This recipe is inspired by the Cardamom Carrot Cake in Tassajara Dinners and Desserts
- 1 pound carrots (I used 7 medium sized carrots)
- 1 c pure cane sugar -- divided
- 2 1/2 c all-purpose flour (unbleached)
- 1 1/2 tsp baking soda
- 1 tsp cinnamon
- 1 tsp ground cardamom seeds
- 2 fresh ground cloves
- 1/2 tsp salt
- 4 eggs
- 1 1/4 c canola oil
- 3/4 c brown sugar -- make your own, it's worth it for this cake! 3/4 c pure cane sugar and 2 Tbsp molasses
- Grate carrots and toss with 1/2 c of sugar. Let carrots rest in strainer for 20 minutes.
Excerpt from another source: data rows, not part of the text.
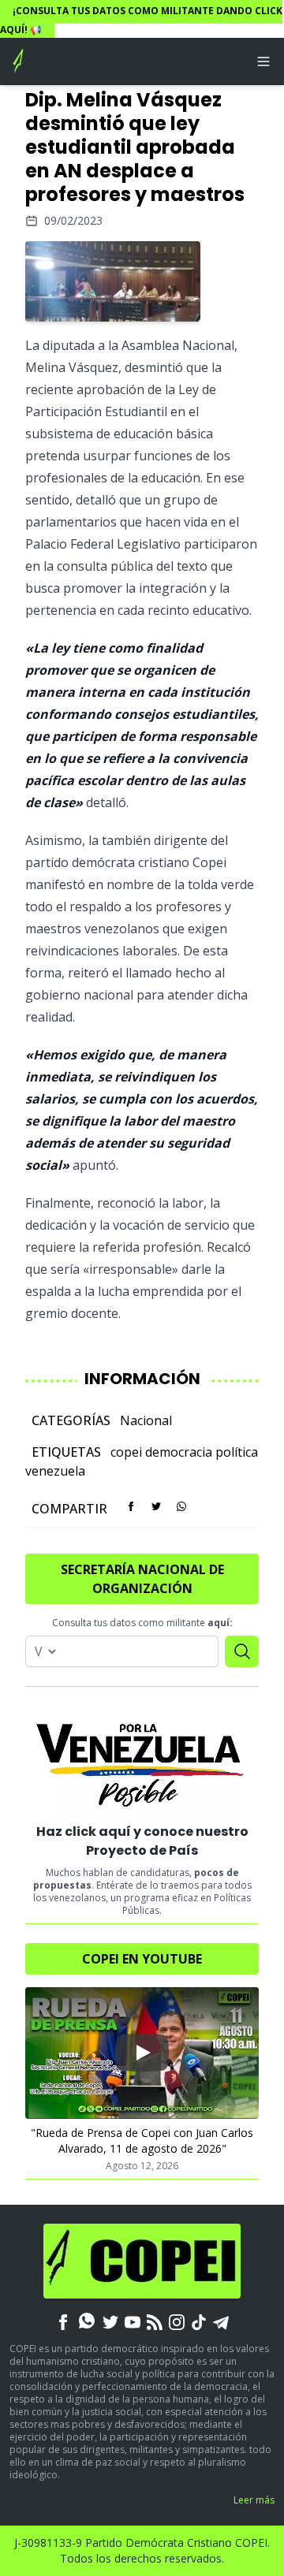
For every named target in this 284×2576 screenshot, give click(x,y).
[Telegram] (221, 2320)
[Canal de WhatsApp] (86, 2320)
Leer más (254, 2500)
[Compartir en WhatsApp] (181, 1506)
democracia (178, 1452)
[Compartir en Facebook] (131, 1506)
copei (126, 1452)
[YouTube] (132, 2320)
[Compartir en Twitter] (156, 1506)
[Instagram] (177, 2320)
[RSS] (155, 2320)
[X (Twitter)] (110, 2320)
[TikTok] (199, 2320)
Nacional (146, 1420)
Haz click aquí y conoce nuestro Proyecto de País (142, 1840)
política (236, 1452)
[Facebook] (63, 2320)
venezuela (55, 1471)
- Using mortar and pestle, crush cardamom seeds and discard pods, grind cardamom seeds and whole cloves into a powder.
- Sift flour, baking soda, cinnamon, salt. Add freshly ground cardamom seeds and cloves.
- Mix brown sugar, remaining sugar, eggs and oil
- Add flour mixture into egg mixture.
- Stir in grated carrots.
- Pour into 8x11-inch pan.
- Bake at 350F for 45-55 minutes or until cake tests done.